Jim Cramer and Analysts Like These 10 Stocks

5.  ServiceNow, Inc. (NYSE:NOW)

Average Price Target Upside: 38.39%

Number of Hedge Fund Holders: 110

Cramer was bullish enough on ServiceNow, Inc. (NYSE:NOW) in January that he recommended his viewers buy the shares post its earnings report as he noted that the stock tends to go down after it reports.

“Now, ServiceNow, let’s listen to this. This is the quarter where ServiceNow will report a number that sends the stock down in after-hours trading and you have to buy it right then and there because it will rally huge at the opening the next day, Thursday. Time and time again this happens, it goes down after the evening report. Why?

It’s pushed down by short sellers trying to keep it down and then it opens up gigantically when the shorts again are routed the next day. ServiceNow doesn’t even know how to miss. Set your clock to this one at least until some company actually attempts to compete with their artificial intelligence savvy. Buy that dip and I almost never advise buying after hours, but I’m doing it right now for ServiceNow.”

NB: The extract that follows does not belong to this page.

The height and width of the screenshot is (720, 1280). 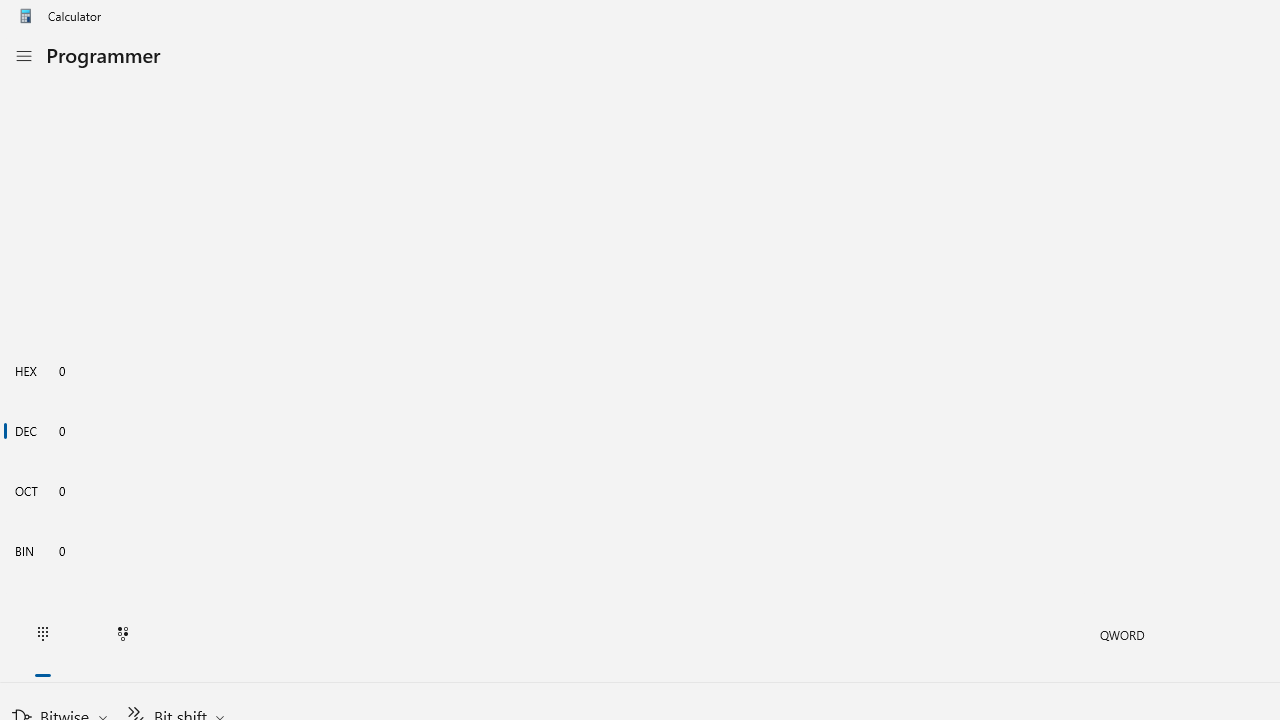 I want to click on 'Full keypad', so click(x=42, y=635).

ServiceNow, Inc. (NYSE:NOW) is a leading provider of digital solutions that help businesses automate workflows and enhance operational efficiency across multiple enterprise functions. On February 19, Redburn Atlantic analyst Omar Sheikh started coverage of NOW stock with a Buy rating and a price target of $1,140.

Polen Capital stated the following regarding ServiceNow, Inc. (NYSE:NOW) in its Q4 2024 investor letter:

“Similar to last quarter, ServiceNow, Inc. (NYSE:NOW) was a top relative contributor, a testament to the consistent, high-level execution they’ve demonstrated over the past several years. The company’s latest earnings report highlighted across-the-board strength, with better-than-expected results across key metrics such as renewal rates, subscription growth, average contract value growth per $1M+ customer, etc. This is a company on offense, attacking a large and growing addressable market and positioning it for a long growth runway—especially considering their early success at integrating GenAI capabilities, which should only drive increasing workflow efficiencies for customers in the years ahead.

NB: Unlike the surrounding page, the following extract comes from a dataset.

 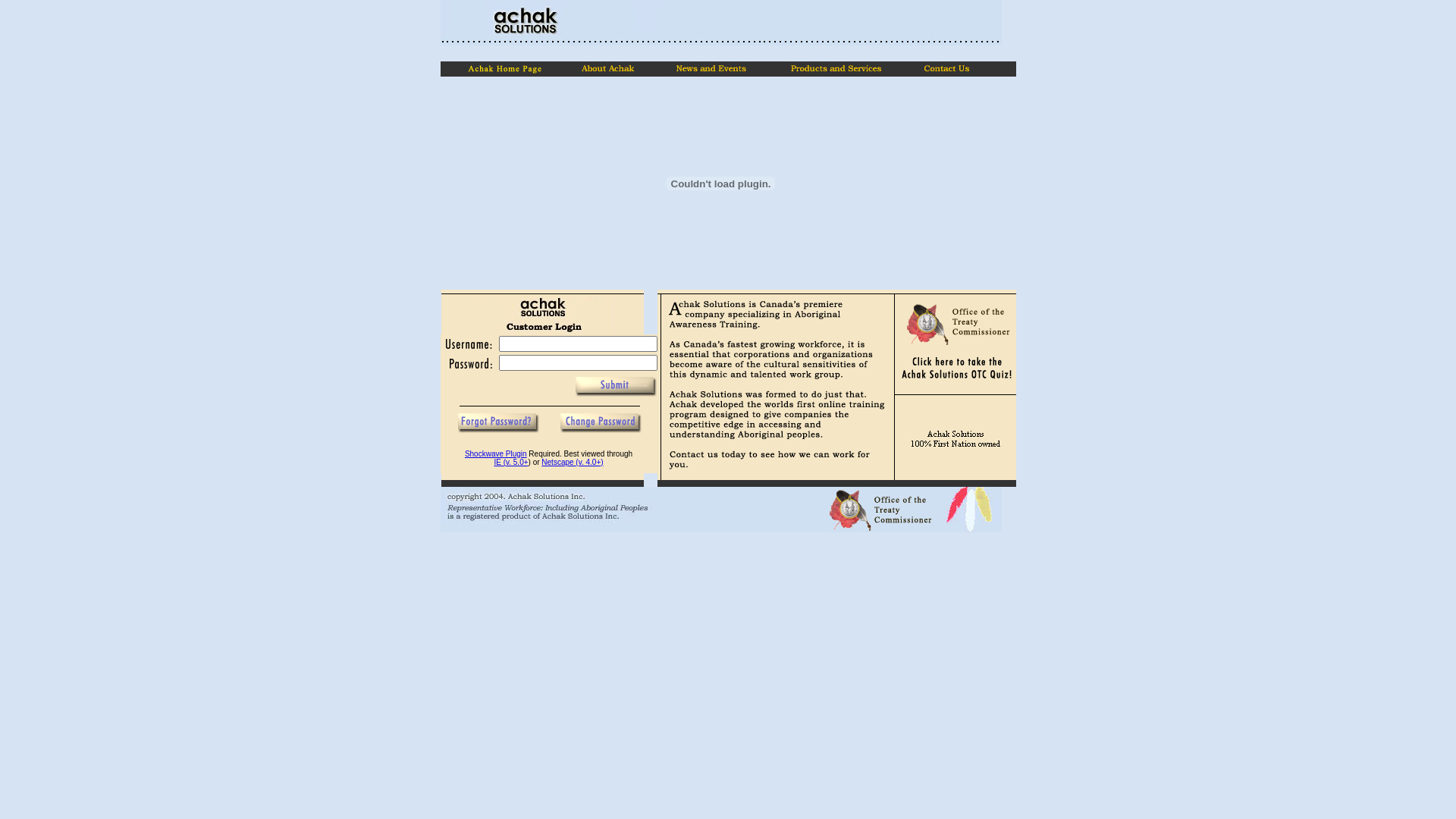 I want to click on 'Netscape (v. 4.0+)', so click(x=571, y=461).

We trimmed our positions in UnitedHealth Group, Amazon, ServiceNow, and Gartner during the quarter. ServiceNow and Gartner were valuation-related trims. With ServiceNow, we still expect 20%+ revenue and earnings growth for the foreseeable future. Still, the strong stock price performance has reduced the future return potential somewhat, and we used the proceeds to add to our Eli Lilly position.”